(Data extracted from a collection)

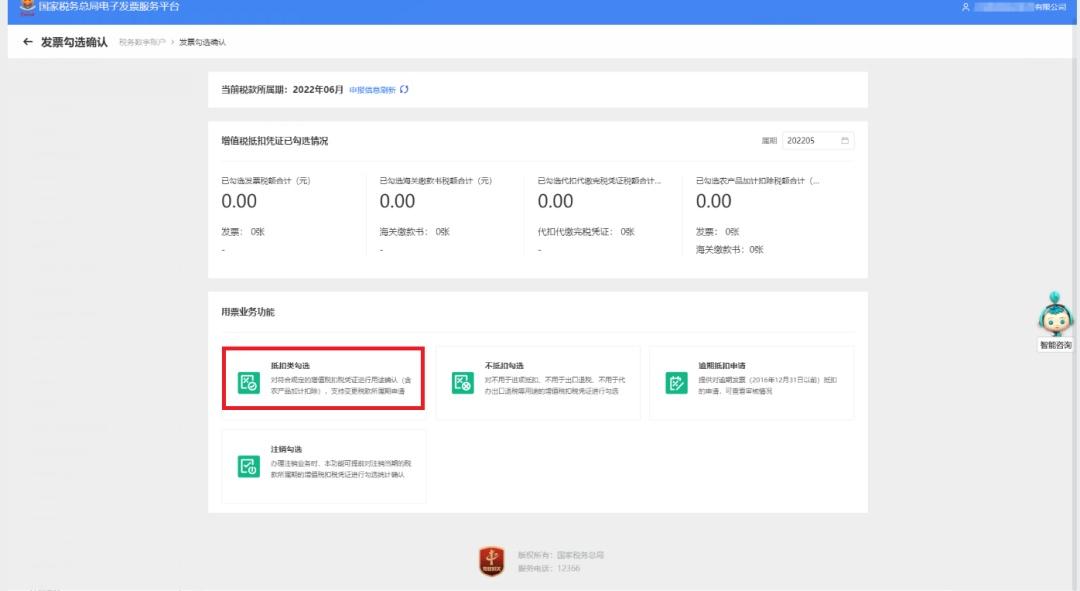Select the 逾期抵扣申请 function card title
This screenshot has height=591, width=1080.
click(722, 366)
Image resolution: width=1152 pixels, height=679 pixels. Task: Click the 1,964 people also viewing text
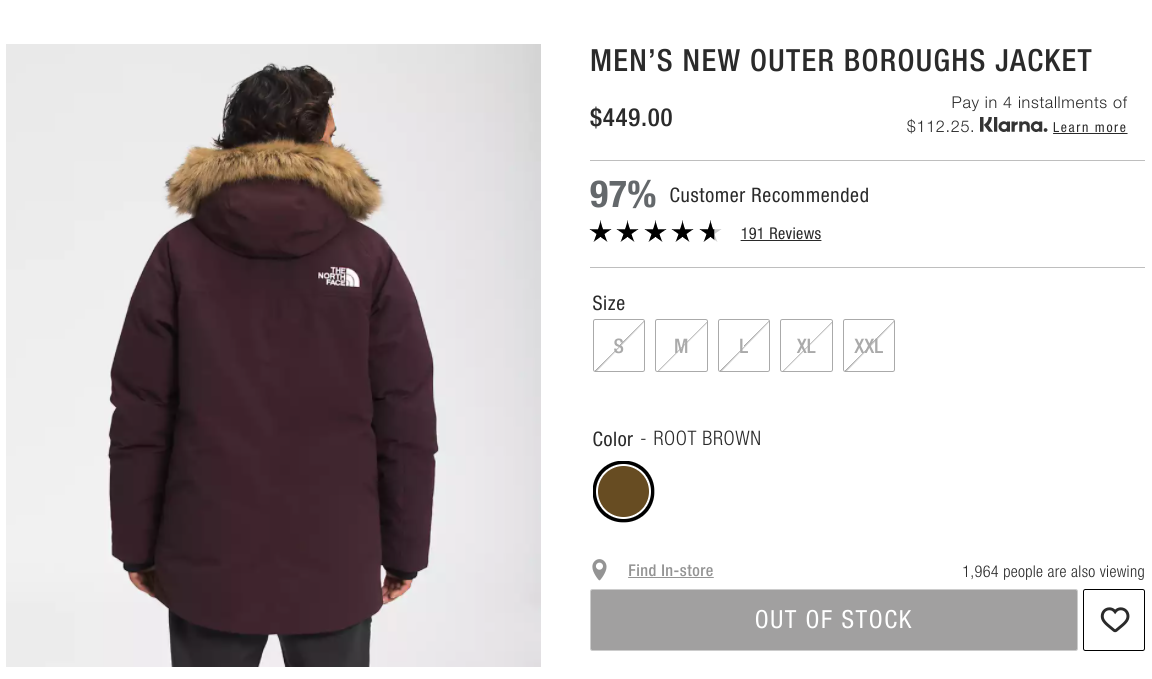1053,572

◆ YOUR TASK ◆
Leave out every picture, and write out exactly the lines from the one with "Image resolution: width=1152" through the end of the records above, both ends included.

◆ OUTPUT FOR THIS EXERCISE ◆
Image resolution: width=1152 pixels, height=679 pixels. Task: Click the 1,964 people also viewing text
1053,572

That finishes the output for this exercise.